Carbon means , a weak spark , running rich or oil burning. Go to hotter plugs

Reply to
m Ransley

Wrong. Wire brushing leaves metal particles on the insulator and shorts out the spark. Sand blasting with the usual silica sand or silicon carbide tears up the ceramic insulator and erodes and rounds off the electrodes. Professionals use glass bead blasting to restore plugs if replacements are an impossibilty at the time. HTH

Joe

Reply to
Joe Bobst

Definitely need a tune up. The last fellow who had the van, I don't think he did much maint. I did get the timing set (took some doing). And the plugs were all coated with carbon. A 87 Dodge van isn't going to do 50K on a set of plugs.

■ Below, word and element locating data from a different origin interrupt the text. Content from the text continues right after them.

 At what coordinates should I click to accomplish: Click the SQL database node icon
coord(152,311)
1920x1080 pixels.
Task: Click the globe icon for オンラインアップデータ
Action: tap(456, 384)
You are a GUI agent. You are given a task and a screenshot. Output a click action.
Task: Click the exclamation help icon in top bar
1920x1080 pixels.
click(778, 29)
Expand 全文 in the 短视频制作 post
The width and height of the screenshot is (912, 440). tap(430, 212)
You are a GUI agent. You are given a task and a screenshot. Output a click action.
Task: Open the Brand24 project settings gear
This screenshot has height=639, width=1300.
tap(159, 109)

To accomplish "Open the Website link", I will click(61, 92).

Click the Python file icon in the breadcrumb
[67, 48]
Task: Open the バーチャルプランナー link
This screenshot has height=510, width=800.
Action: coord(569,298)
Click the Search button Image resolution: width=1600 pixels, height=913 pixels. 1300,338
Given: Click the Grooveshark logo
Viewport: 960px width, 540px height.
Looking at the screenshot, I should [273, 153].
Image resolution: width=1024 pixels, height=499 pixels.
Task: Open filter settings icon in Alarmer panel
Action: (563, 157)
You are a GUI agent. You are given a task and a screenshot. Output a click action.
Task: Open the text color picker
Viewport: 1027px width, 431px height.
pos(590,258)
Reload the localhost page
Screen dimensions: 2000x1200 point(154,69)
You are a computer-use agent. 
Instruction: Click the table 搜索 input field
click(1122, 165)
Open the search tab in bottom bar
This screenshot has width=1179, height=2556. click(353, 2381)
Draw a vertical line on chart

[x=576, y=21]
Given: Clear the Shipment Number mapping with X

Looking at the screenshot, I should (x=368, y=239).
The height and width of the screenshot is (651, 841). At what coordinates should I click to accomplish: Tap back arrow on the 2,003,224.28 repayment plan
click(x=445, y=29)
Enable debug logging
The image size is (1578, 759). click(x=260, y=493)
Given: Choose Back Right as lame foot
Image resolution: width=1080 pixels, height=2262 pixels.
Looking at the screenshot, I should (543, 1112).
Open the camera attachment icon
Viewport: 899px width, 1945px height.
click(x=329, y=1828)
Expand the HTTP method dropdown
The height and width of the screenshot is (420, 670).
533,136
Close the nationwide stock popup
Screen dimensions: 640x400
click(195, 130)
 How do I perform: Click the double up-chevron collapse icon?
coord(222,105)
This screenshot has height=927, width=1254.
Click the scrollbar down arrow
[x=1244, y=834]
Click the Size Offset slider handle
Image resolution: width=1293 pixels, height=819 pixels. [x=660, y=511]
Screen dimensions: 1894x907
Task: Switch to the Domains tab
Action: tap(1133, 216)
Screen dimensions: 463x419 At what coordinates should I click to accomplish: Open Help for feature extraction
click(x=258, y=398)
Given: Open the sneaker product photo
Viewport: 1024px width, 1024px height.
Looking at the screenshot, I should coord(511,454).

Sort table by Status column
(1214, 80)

I have done wire brush before (spray it out with STP carb cleaner) and they look pretty good. Don't have access to sand or glass bead blaster.

Reply to
Stormin Mormon

There is a small electric spark plug cleaner that you insert a plug, turn it on and it cleans it just fine. Do some googling...

Reply to
ROBMURR

They work, sorta. The cleaned plugs do not last long, the sandblasting leaves the ceramic too porous.

Reply to
Nick Hull

I used to double the life of plugs that way. Of course, doubling meant another 1200 miles or so in the old Merc flathead. Back then, 5000 miles on a set of tires was considered average.